Manaus/AM - O governador em exercício do Amazonas, Tadeu de Souza, sancionou nesta quarta-feira (19/07) a Lei Estadual que inclui 16 línguas indígenas como oficiais no Estado, além do português. O ato foi realizado em São Gabriel da Cachoeira, considerada a cidade mais indígena do Brasil.
As línguas cooficializadas são: Apurinã, Baniwa, Dessana, Kanamari, Marubo, Matis, Matses, Mawe, Mura, Nheengatu, Tariana, Tikuna, Tukano, Waiwai, Waimiri e Yanomami.
A lei também cria a Política Estadual de Proteção das Línguas Indígenas, que tem como objetivo garantir o direito dos povos indígenas de utilizarem seus idiomas maternos em todas as esferas da vida pública.

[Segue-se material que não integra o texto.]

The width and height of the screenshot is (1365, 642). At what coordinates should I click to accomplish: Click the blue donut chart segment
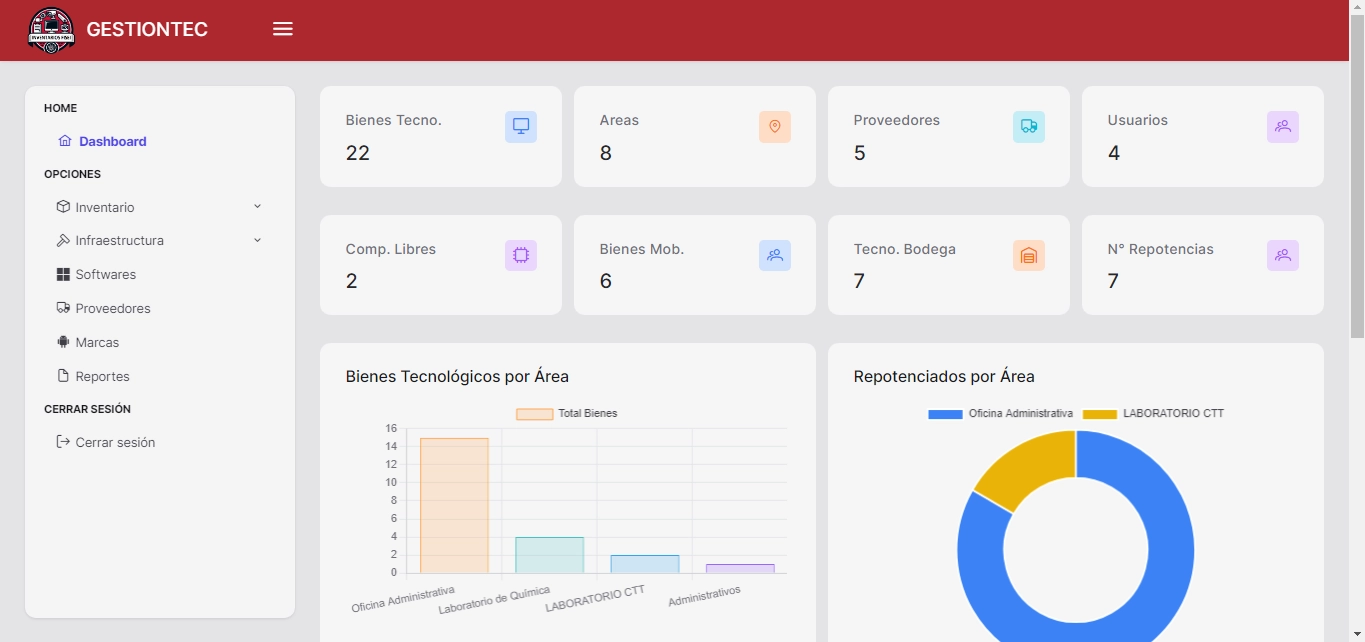pos(1170,560)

O governador em exercício disse que a lei é um marco histórico para o Amazonas e que é importante proteger as línguas indígenas, que são parte da cultura e da identidade do Estado.
Constituição em Nheengatu
Antes do ato de sanção, o governador em exercício Tadeu de Souza prestigiou o lançamento da primeira tradução oficial da Constituição Brasileira na língua Nheengatu, considerado o tupi moderno. A adaptação foi executada por indígenas bilíngues da região do Alto Rio Negro e Médio Tapajós.
O projeto foi desenvolvido por meio de parceria do Supremo Tribunal Federal (STF) com o Tribunal de Justiça do Amazonas (TJ-AM) e a Escola Superior da Magistratura do Amazonas (Esmam), com apoio institucional da Fundação Biblioteca Nacional e da Academia da Língua Nheengatu.